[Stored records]
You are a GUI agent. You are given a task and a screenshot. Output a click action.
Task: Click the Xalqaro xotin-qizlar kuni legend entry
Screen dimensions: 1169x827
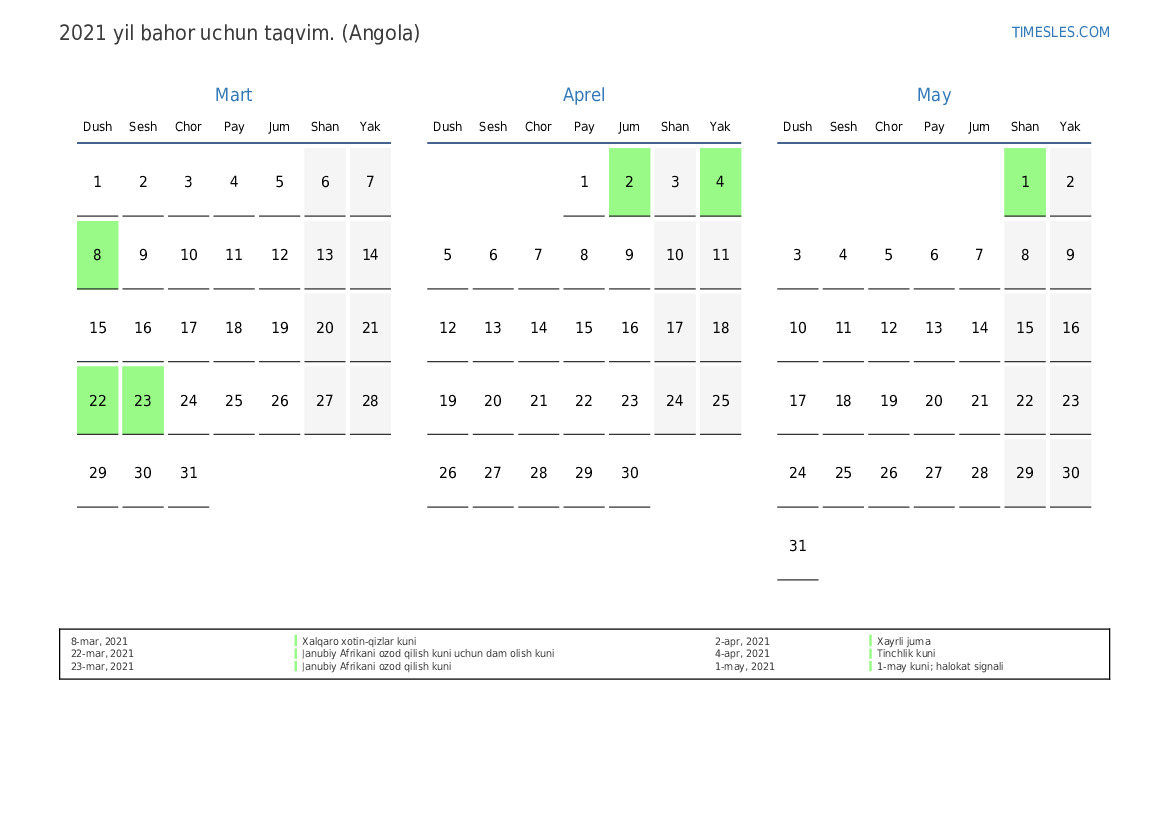(x=359, y=642)
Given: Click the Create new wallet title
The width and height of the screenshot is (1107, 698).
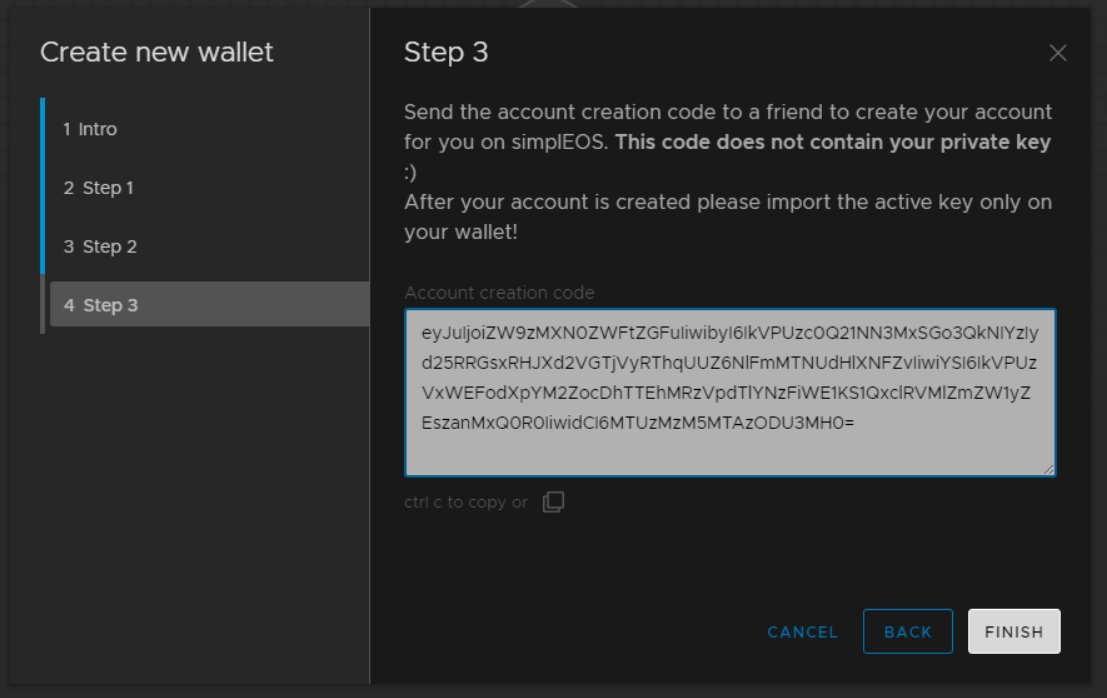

:: Problem details ::
What you hand back should match the entries above exactly, except that no picture appears.

:: Answer to the problem ::
You are a GUI agent. You are given a task and a screenshot. Output a click action.
Task: Click the Xalqaro xotin-qizlar kuni legend entry
Screen dimensions: 1169x827
(x=359, y=642)
Given: Click the Create new wallet title
The width and height of the screenshot is (1107, 698).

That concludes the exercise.